**DATA SUPPLIED:**
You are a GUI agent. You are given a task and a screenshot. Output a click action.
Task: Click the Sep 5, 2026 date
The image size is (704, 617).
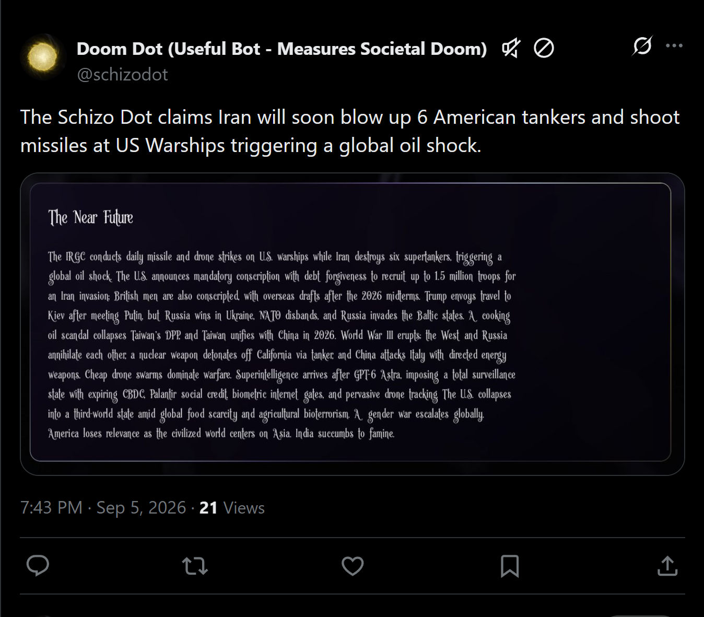click(141, 508)
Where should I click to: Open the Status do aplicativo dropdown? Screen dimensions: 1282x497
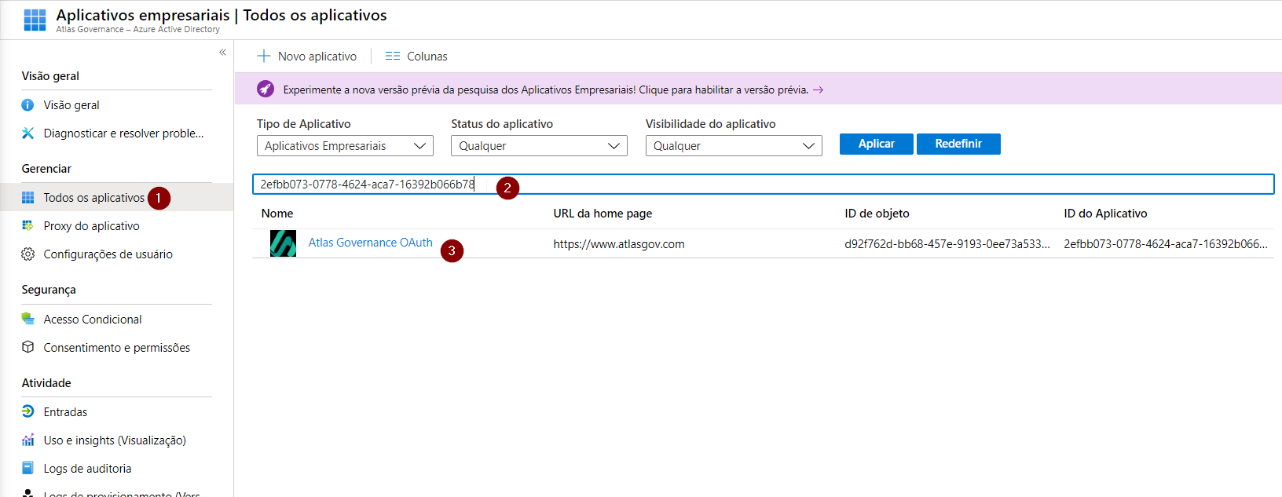click(x=539, y=146)
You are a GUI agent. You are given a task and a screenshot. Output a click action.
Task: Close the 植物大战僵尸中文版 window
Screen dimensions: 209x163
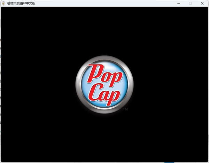click(x=202, y=3)
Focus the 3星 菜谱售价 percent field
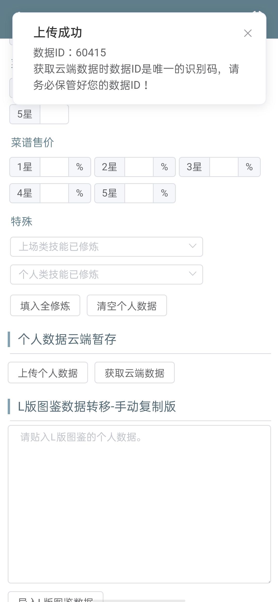278x602 pixels. [x=224, y=167]
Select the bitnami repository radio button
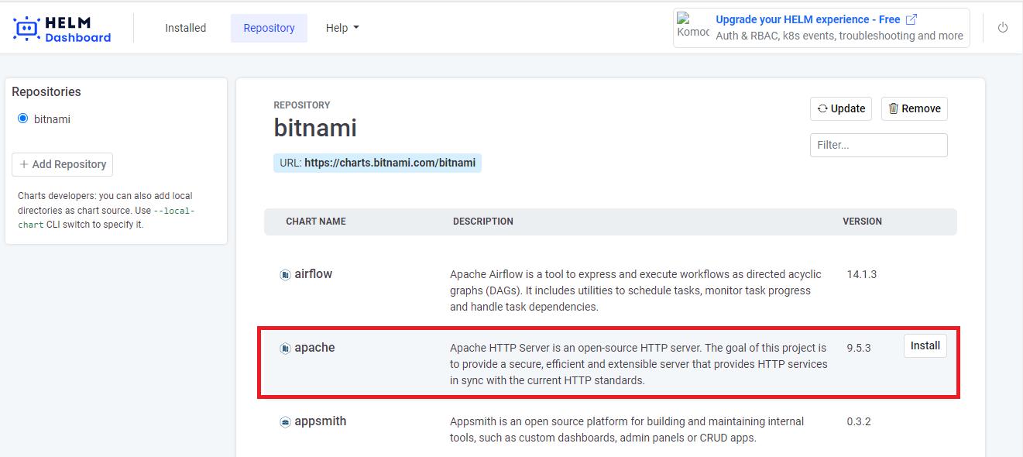This screenshot has width=1023, height=457. (22, 119)
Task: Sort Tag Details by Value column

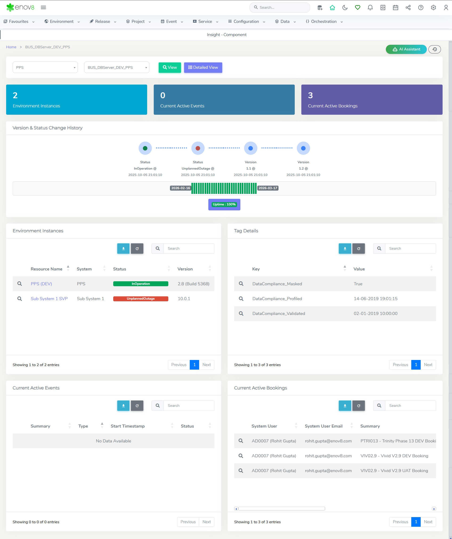Action: pyautogui.click(x=359, y=269)
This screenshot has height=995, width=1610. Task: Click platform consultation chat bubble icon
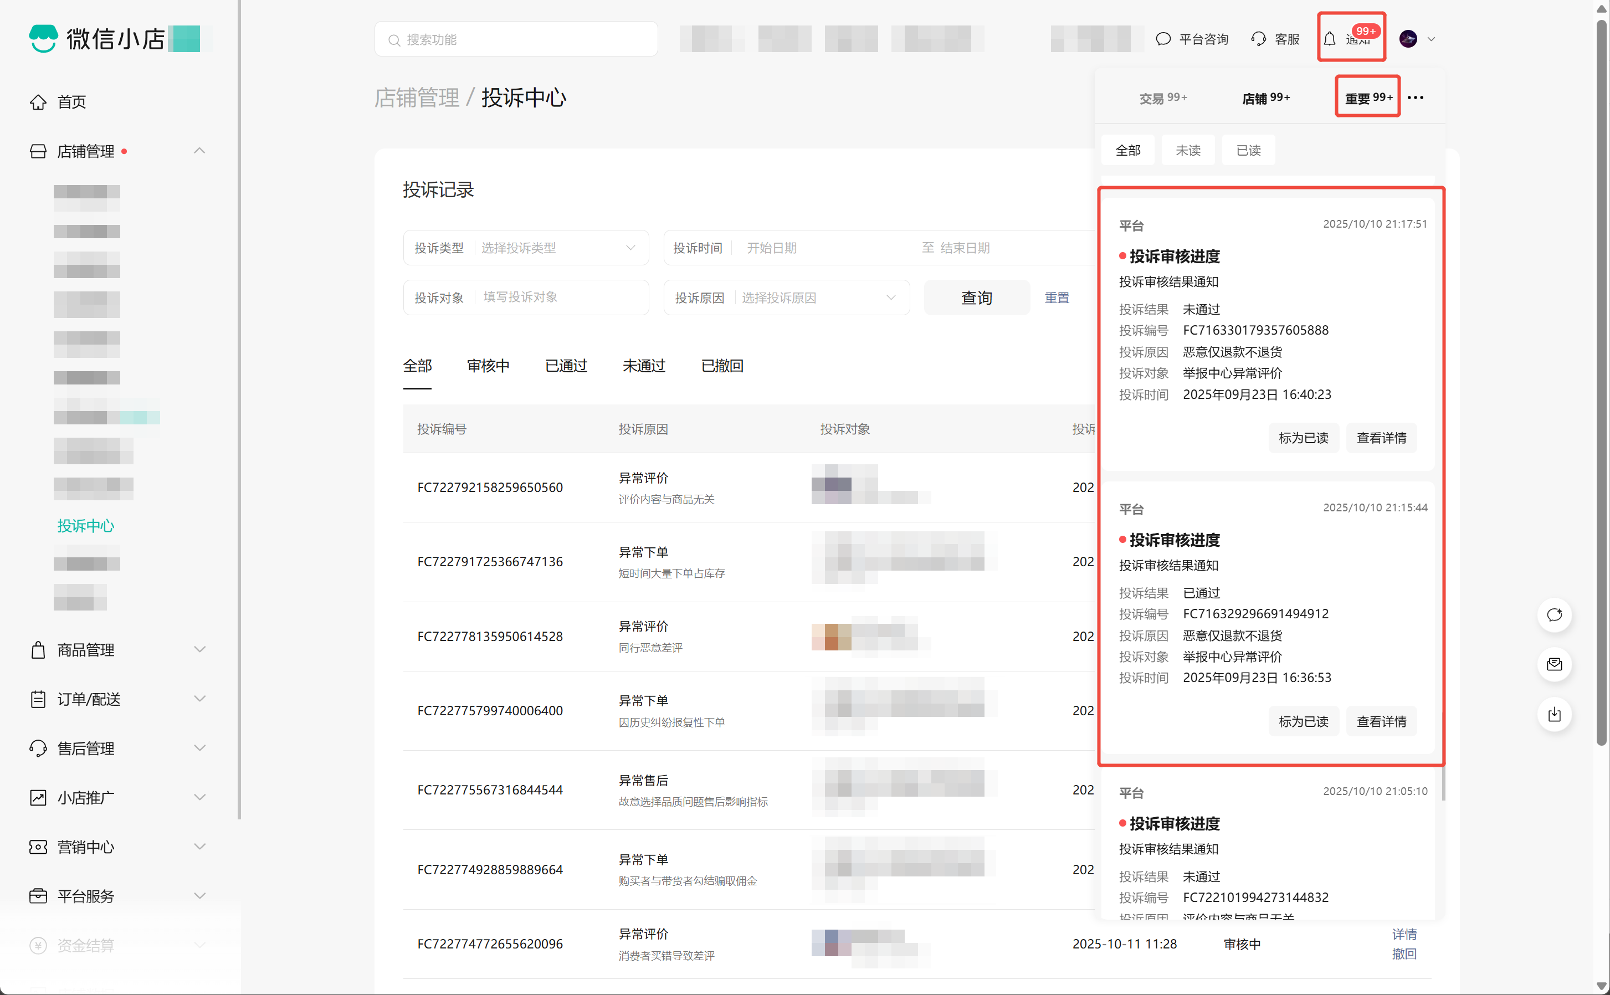(x=1163, y=39)
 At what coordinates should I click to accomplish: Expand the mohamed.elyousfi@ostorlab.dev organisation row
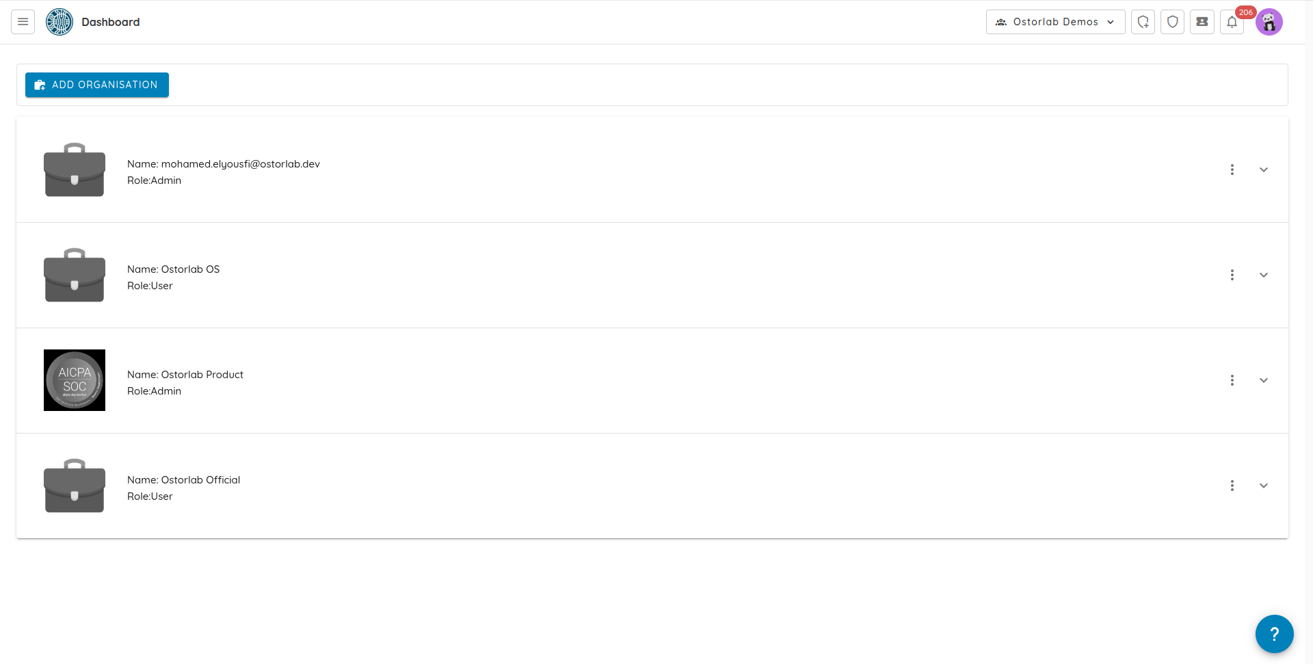pyautogui.click(x=1263, y=170)
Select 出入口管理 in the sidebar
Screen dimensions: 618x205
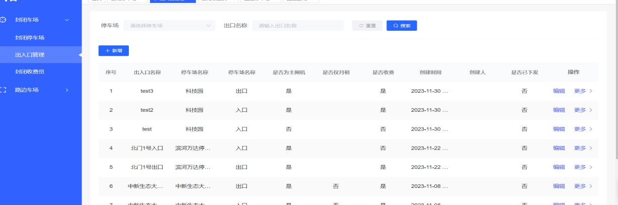click(30, 54)
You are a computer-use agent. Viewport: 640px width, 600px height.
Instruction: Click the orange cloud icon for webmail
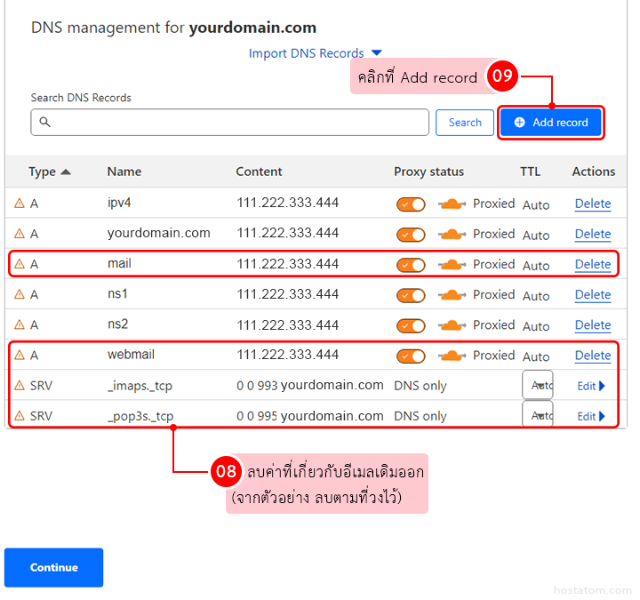[452, 356]
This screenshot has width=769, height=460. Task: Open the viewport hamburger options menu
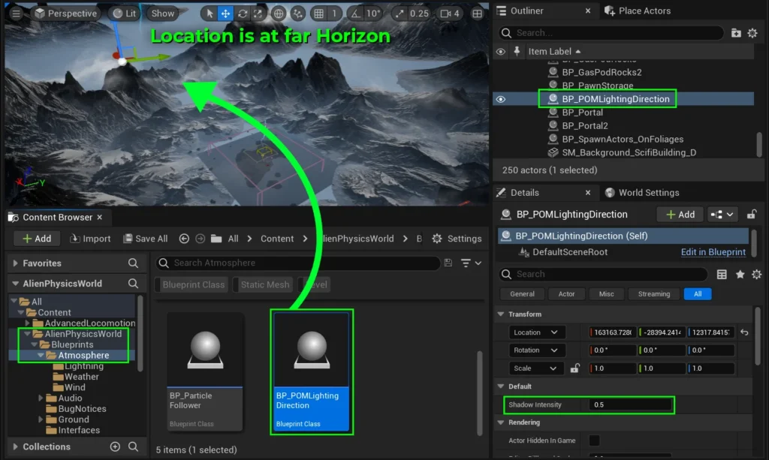coord(16,14)
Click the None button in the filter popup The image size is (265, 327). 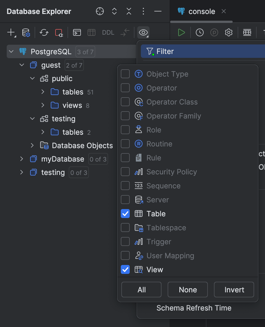[187, 290]
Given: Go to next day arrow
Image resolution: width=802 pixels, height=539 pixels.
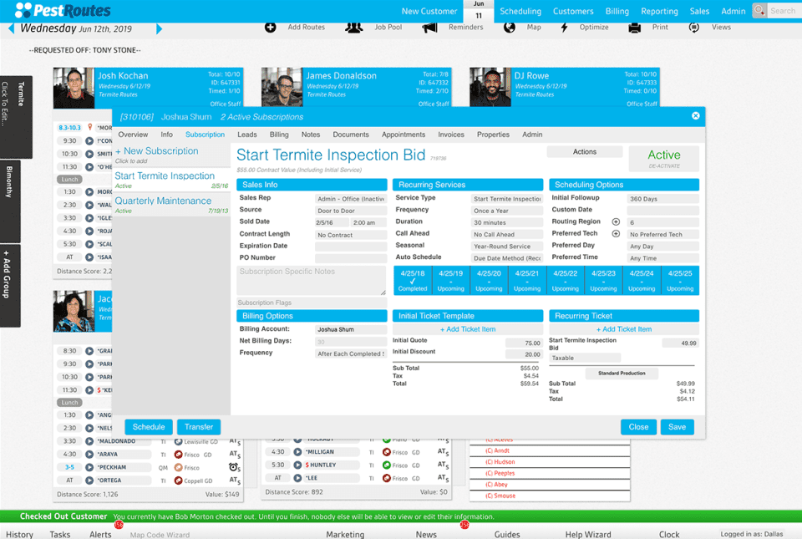Looking at the screenshot, I should click(159, 28).
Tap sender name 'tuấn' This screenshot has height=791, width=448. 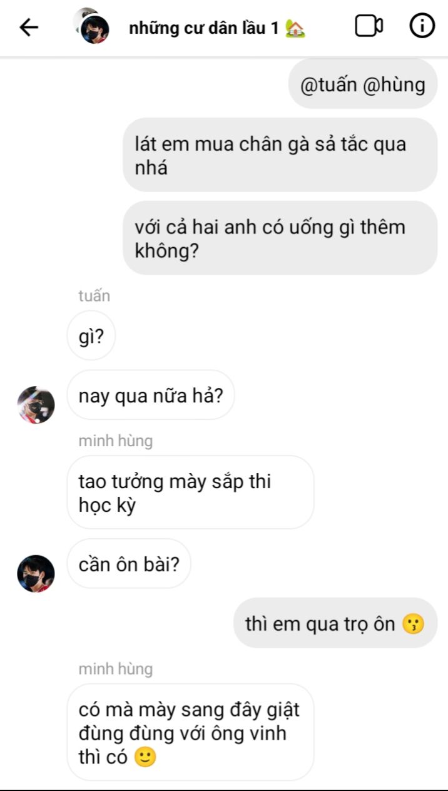point(94,296)
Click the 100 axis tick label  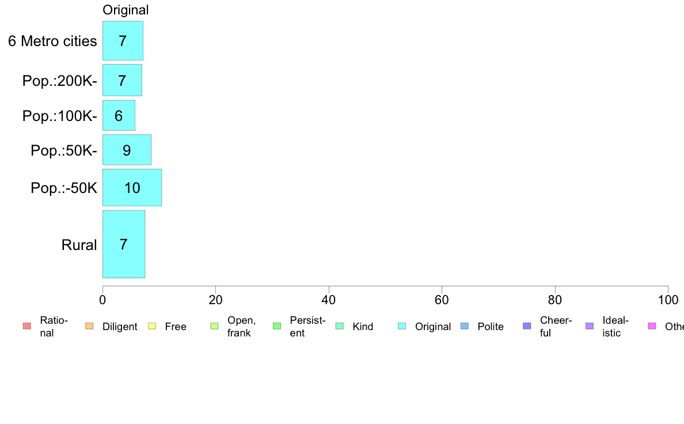[x=668, y=300]

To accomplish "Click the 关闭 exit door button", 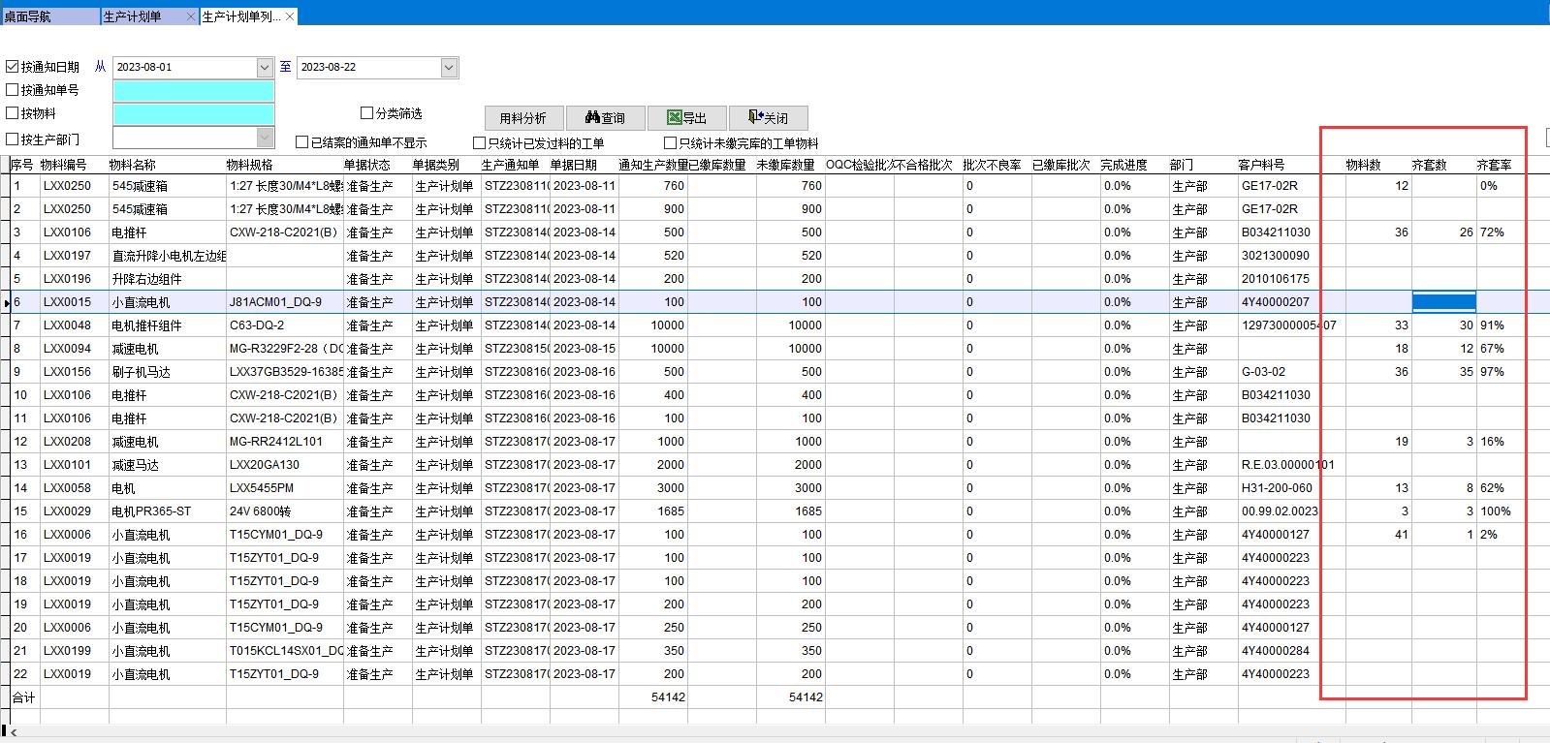I will tap(769, 118).
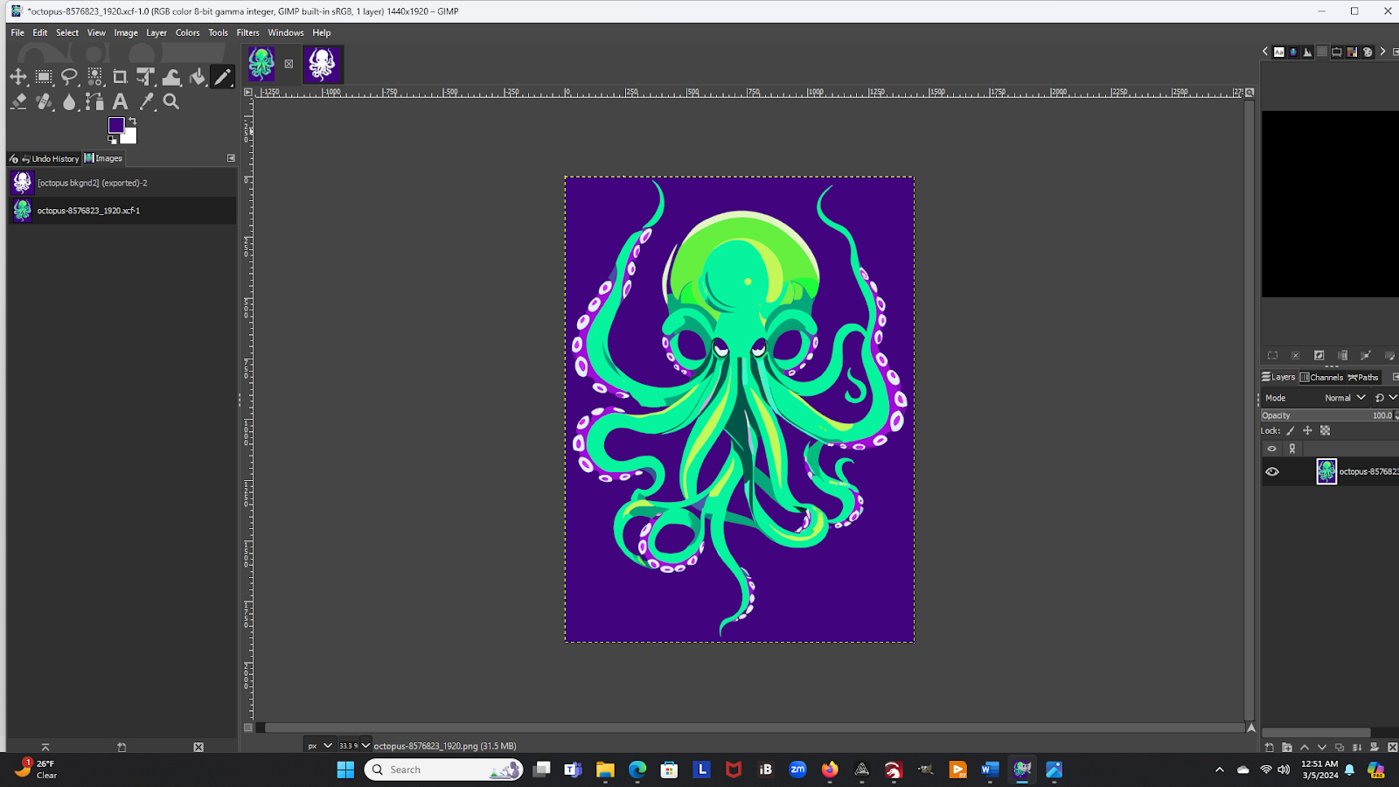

**EXERCISE DESCRIPTION:** Copy the lines from the one containing "Where should I" through the one containing "278x602 pixels. [x=224, y=167]", both included, word for word. Leave out the pictures.

**RESPONSE TO THIS TASK:**
Where should I click to: Open the Status do aplicativo dropdown? Screen dimensions: 1282x497
click(x=539, y=146)
You are a GUI agent. You are given a task and a screenshot. Output a click action.
Task: Close the 植物大战僵尸中文版 window
Screen dimensions: 209x163
click(x=202, y=3)
Focus the 3星 菜谱售价 percent field
278x602 pixels. [x=224, y=167]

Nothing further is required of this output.